Reply 1 of 7, by _Rob
Some additional details as to what your trying to do would have been helpful. I also don't know what this spirometer program is.
If it is trying to communicate to your real COM port (serial port), you need to configure your dosbox config file as follows, assuming your on a Windows system:
[serial]
serial1=directserial realport:com1
That way any program in DOSBox that uses COM1 will use the real COM1 on your Windows PC. This is also mentioned on the Wiki:
https://www.dosbox.com/wiki/Configuration:SerialPort
Reply 2 of 7, by evasive
Ok this is by far not retro, but windows 10! However: turn off HVCI, some drivers do not like it at all:
https://nakedsecurity.sophos.com/2020/03/09/m … using-problems/
Reply 3 of 7, by d0k
This is a serial port. I have the configuration as mentioned, the software worked, but about a month ago it was suddenly impossible to connect a sensor
Reply 4 of 7, by d0k
did anyone have a problem with the serial port after upgrading windows ?
Reply 5 of 7, by evasive
We did but that is with a USB-to-serial device in windows 10. So not relevant.
You could try and see if there's any activity on the serial port with something like teraterm or any other terminal software tool.
Reply 6 of 7, by junglemontana
From that Sophos blog link:
When Microsoft first shipped this feature as an upgrade, you had to enable it. In fresh installations of Windows, it was turned on by default.

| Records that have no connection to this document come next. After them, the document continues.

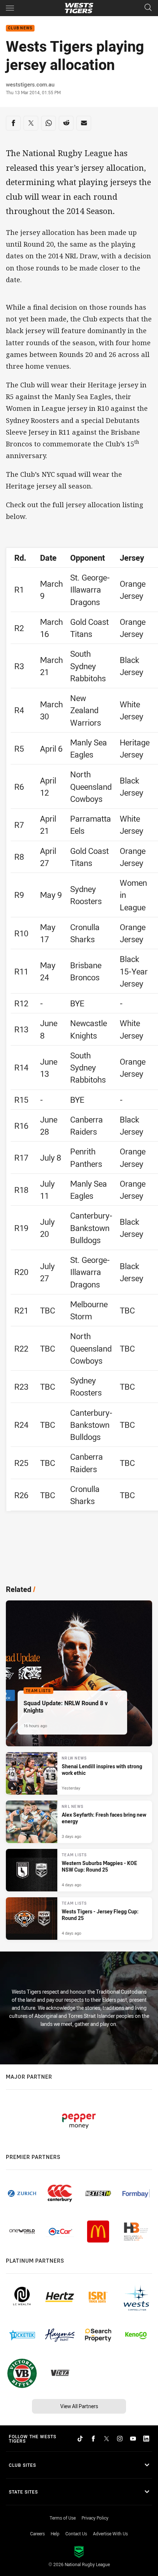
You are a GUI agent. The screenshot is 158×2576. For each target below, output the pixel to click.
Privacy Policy (95, 2518)
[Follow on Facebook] (93, 2438)
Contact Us (76, 2533)
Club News (20, 28)
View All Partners (79, 2406)
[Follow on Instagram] (120, 2438)
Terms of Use (63, 2518)
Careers (37, 2533)
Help (55, 2533)
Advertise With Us (110, 2533)
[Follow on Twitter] (106, 2438)
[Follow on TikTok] (80, 2438)
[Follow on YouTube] (133, 2438)
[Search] (148, 7)
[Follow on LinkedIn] (146, 2438)
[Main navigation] (10, 8)
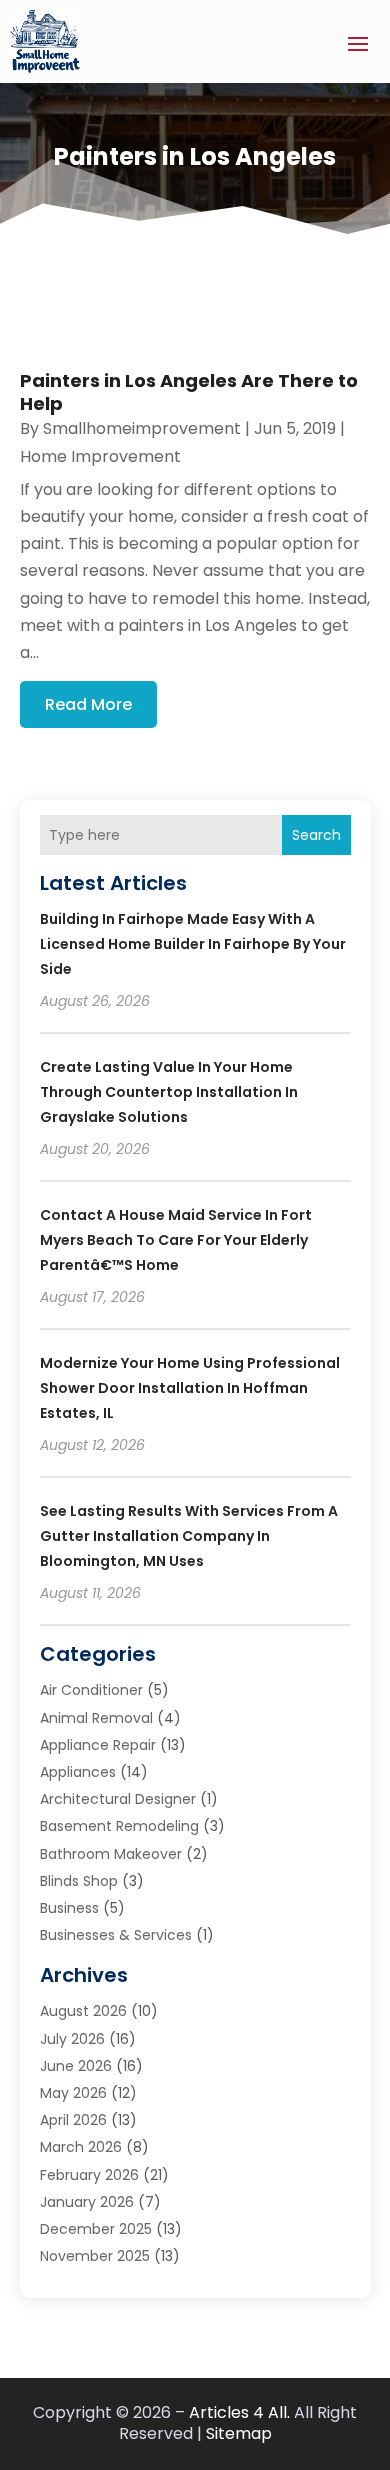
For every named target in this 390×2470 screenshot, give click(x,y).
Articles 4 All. (239, 2412)
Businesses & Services (116, 1935)
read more (88, 704)
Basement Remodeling (119, 1826)
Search (316, 835)
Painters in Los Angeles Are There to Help (189, 392)
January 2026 (87, 2202)
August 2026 (83, 2011)
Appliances (78, 1772)
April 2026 (73, 2120)
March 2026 (81, 2147)
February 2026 (89, 2175)
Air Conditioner (91, 1690)
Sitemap (239, 2433)
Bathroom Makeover (111, 1854)
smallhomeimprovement (142, 428)
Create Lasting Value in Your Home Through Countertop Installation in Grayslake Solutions (169, 1092)
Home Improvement (100, 456)
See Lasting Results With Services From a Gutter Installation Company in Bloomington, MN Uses (189, 1536)
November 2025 (95, 2256)
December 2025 (96, 2229)
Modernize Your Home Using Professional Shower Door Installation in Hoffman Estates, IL (190, 1388)
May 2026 (73, 2093)
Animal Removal (96, 1718)
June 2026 (76, 2066)
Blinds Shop (79, 1881)
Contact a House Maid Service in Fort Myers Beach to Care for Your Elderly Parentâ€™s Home (176, 1240)
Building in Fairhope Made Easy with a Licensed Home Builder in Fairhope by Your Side (193, 944)
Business (69, 1908)
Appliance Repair (98, 1745)
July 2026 (72, 2039)
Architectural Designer (118, 1799)
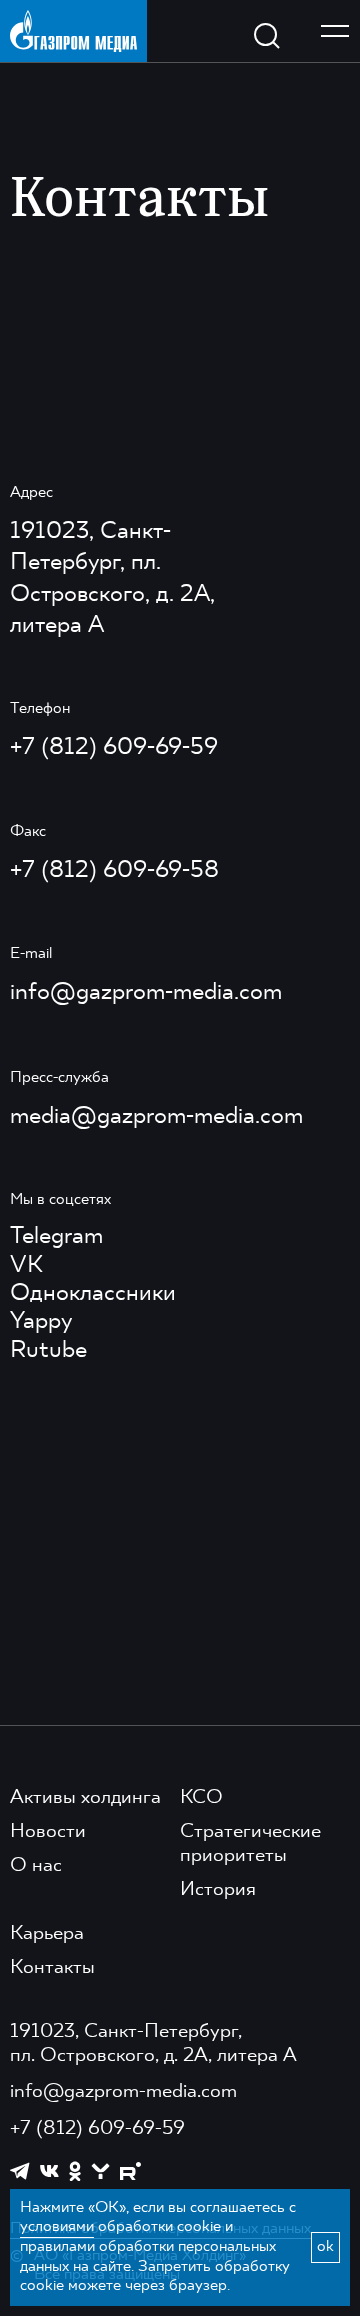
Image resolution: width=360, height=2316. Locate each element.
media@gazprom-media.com (156, 1117)
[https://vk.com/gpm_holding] (49, 2171)
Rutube (48, 1351)
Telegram (56, 1237)
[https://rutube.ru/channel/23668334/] (130, 2171)
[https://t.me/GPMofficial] (20, 2171)
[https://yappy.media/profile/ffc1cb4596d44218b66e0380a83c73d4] (100, 2171)
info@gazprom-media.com (146, 993)
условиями (57, 2227)
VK (26, 1266)
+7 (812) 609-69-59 (114, 748)
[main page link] (73, 30)
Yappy (41, 1322)
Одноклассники (93, 1294)
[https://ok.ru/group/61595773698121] (75, 2171)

So if it was enabled by an update, maybe try disabling it? Have you tried that?
Reply 7 of 7, by evasive
junglemontana wrote on 2020-07-17, 08:05:From that Sophos blog link:
When Microsoft first shipped this feature as an upgrade, you had to enable it. In fresh installations of Windows, it was turned on by default.
So if it was enabled by an update, maybe try disabling it? Have you tried that?
There's a GPO to show the switch to turn it off. Once you do turn it off the driver works. You cannot turn it back on again afterwards 😀
My beef with this is, there is no automated way to turn it off. I don't feel like walking around the buildings doing that on computers that have legacy hardware connected. Thanks Microsoft!